- Born: 19 March 1874
- Died: 5 February 1950 (aged 75)

= Spencer Edmund Hollond =

British Army staff officer

Major-General Spencer Edmund Hollond, CB, CMG, DSO (19 March 1874 - 5 February 1950) was a British Army staff officer during the First World War.

==Life==
He was the second son of John Robert Hollond and attended Harrow School (there becoming friends with Winston Churchill) then Trinity College, Cambridge. He joined the Rifle Brigade as a Second Lieutenant in 1895, rising to Lieutenant in 1897. He served in the Second Boer War, being mentioned in dispatches, receiving the Queen's South Africa Medal with 4 clasps and being promoted to Captain in 1901. He then served as aide-de-camp to the Duke of Connaught from 1901 to 1904 before being appointed as an aide-de-camp on 7 May 1904 and promoted to Major in 1913.

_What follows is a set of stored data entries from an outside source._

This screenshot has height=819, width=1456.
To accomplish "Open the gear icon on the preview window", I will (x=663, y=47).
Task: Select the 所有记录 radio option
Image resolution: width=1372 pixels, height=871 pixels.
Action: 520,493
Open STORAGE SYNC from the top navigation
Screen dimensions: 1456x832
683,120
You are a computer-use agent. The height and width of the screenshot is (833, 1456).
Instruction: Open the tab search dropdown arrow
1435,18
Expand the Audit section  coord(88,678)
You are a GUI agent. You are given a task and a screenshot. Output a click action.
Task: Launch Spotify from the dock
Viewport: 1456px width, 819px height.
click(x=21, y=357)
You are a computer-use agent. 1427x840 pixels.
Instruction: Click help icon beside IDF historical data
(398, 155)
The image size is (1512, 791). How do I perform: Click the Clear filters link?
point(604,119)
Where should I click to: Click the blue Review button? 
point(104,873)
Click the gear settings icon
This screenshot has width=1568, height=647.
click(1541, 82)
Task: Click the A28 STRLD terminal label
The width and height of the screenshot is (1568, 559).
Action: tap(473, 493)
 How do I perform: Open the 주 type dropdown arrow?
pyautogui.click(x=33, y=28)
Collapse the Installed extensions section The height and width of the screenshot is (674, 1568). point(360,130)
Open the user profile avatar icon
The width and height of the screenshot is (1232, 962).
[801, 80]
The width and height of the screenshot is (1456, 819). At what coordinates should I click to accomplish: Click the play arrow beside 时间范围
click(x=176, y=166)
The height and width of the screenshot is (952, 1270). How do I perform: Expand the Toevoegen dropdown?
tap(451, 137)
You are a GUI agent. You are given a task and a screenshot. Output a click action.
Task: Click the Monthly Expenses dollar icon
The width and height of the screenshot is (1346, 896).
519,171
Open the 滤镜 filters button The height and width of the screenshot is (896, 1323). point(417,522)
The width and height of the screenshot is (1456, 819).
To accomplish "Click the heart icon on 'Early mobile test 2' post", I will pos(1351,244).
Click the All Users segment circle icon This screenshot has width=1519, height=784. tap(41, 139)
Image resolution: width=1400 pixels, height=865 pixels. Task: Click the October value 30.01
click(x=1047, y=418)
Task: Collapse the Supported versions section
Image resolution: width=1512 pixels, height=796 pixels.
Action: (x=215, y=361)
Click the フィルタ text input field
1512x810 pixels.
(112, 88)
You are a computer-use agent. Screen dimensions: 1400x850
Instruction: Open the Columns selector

During the First World War he rose to Brigadier General, was mentioned seven times in despatches, won the Distinguished Service Order in 1916 and was a GSO2 on Third Army's staff during the battle of the Somme and the battle of Gommecourt, criticising Thomas D'Oyly Snow's planning of the attack and asking Allenby for Snow's dismissal. He ended the War as BGGS Inspector-General of Training and with the nickname 'Tom' Hollond from his troops.

After the war he was made a colonel (1920), a knight of the Legion of Honour, a Companion of the Order of St Michael and St George in 1919 and a Companion of the Order of the Bath in 1920 and attended the opening of Plymouth's War Memorial in 1923 . He was colonel commandant of 8th Infantry Brigade (1921–1925), commandant of the Senior Officers School (1925–27). He rose to Major-General in 1927 and retired the following year.

==Marriage and issue==
He first married on 5 October 1905 to Lulu Pfizer (granddaughter of the American pharmaceutical manufacturer Charles Pfizer) at St George's, Hanover Square. Three of the bridesmaids were English, and three American, and the couple received as wedding gifts a loving cup from the Duke and Duchess of Connaught and Swedish enamels from Princess Gustav of Sweden. They had one child, Charles Arthur Spencer Hollond (1906–1929). Lulu Pfizer Hollond had been painted in 1901 by the Swiss-born American artist Adolfo Müller-Ury and exhibited that year at Knoedler's in New York.

Lulu died in 1911 and then Spencer remarried on 16 September 1920 to Esther Eliza Sanderson, daughter of Llewellyn Traherne Bassett Sanderson and Lady Rachel Mary Scott. They had one child, Robert Gustof Percy Hollond, in 1921.